* **Problem**
After locating the line with "Task: Toggle the 目录 subscription switch" in the data that follows, return it and every later line exactly, up to and including the line with "is (502, 1210).".

=== Section Start ===

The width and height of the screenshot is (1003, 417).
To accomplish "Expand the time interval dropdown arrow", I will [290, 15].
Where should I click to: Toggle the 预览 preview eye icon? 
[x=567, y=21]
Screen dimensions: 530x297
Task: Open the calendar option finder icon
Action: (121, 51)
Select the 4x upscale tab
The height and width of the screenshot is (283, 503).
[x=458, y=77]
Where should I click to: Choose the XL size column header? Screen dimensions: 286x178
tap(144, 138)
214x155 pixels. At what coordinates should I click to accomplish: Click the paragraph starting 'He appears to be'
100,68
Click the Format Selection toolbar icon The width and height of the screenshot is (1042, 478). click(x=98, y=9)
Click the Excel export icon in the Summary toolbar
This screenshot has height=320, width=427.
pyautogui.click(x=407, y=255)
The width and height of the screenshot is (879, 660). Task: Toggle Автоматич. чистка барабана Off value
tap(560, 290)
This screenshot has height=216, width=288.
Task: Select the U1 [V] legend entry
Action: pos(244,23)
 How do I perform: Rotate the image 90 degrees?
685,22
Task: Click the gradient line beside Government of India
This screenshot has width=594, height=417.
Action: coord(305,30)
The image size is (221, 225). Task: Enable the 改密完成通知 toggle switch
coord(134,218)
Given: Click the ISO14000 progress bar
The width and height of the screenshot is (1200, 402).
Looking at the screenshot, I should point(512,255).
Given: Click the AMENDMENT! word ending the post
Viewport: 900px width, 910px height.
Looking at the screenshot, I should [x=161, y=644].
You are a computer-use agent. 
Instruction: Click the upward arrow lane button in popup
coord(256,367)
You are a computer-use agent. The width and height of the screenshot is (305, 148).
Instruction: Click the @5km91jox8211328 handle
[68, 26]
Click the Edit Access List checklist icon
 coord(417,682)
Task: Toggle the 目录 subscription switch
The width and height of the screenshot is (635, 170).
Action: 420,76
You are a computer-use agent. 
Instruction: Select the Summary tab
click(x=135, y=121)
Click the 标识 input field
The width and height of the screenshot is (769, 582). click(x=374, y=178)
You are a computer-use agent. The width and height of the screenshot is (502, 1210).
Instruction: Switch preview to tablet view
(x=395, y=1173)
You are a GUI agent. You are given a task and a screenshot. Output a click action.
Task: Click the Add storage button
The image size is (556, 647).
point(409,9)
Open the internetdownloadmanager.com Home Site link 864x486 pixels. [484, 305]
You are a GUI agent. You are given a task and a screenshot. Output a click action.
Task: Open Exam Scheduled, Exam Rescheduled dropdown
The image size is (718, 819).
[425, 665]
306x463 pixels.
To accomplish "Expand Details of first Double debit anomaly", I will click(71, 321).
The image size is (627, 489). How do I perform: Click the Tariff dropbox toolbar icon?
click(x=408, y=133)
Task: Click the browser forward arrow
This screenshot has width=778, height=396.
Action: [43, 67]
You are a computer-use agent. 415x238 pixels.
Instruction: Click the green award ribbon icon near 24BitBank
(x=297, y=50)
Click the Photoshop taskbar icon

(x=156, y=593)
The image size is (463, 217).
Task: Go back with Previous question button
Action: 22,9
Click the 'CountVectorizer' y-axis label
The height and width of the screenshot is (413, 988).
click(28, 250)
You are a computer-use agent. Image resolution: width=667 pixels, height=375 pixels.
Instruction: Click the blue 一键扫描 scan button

=== Section End ===

* **Reply**
Task: Toggle the 目录 subscription switch
The width and height of the screenshot is (635, 170).
Action: 420,76
You are a computer-use agent. 
Instruction: Select the Summary tab
click(x=135, y=121)
Click the 标识 input field
The width and height of the screenshot is (769, 582). click(x=374, y=178)
You are a computer-use agent. The width and height of the screenshot is (502, 1210).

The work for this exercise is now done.